Betreuungsgeld, „Pflege-Riester“ und Leistungsschutzrecht für Presseverleger sollen eingeführt werden
Veröffentlicht: 00:27, 6. Jun. 2012 (CEST) Bitte keine inhaltlichen Veränderungen vornehmen. |
Berlin (Deutschland), 06.06.2012 – Die schwarz-gelben Regierungsparteien auf Bundesebene haben sich am 5. Juni 2012 bei einem Koalitionsgipfel darauf geeinigt, das umstrittene Betreuungsgeld als neue Sozialleistung zum Januar 2013 einzuführen. Das Bundesfinanzministerium hatte vorgeschlagen, das Betreuungsgeld erst ab Mitte 2013 auszuzahlen, wenn der Rechtsanspruch auf einen Krippenplatz greift. Nun wird es voraussichtlich schon ein halbes Jahr vorher gewährt. Beziehern von Arbeitslosengeld II wird die Leistung als Einkommen angerechnet, so dass sie dabei leer ausgehen.

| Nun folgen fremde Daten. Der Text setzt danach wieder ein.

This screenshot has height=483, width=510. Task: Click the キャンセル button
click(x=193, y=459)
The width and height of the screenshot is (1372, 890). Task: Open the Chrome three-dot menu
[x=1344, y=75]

Die FDP, die sich lange Zeit gegen die neue Leistung ausgesprochen hatte, stimmte der Einführung des Betreuungsgelds letztlich zu, nachdem die Union sich im Gegenzug bereit erklärt hatte, privat abgeschlossene Pflegeversicherungen mit fünf Euro monatlich zu fördern. Dieser in Anlehnung an die Riester-Rente sogenannte „Pflege-Riester“ in der Form einer Pflege-Tagegeldversicherung soll die Versorgungslücke schließen, die sich zwischen den tatsächlichen Pflegekosten und den Leistungen der sozialen Pflegeversicherung auftut. Die Pflegeversicherung soll also nicht als Sozialversicherung weiter entwickelt werden, sondern durch eine private Zusatzversicherung ergänzt werden. Hierfür werden im ersten Jahr bis zu 100 Millionen Euro im Bundeshaushalt bereitgestellt. Unklar ist, ob nur neue oder auch Altverträge gefördert werden.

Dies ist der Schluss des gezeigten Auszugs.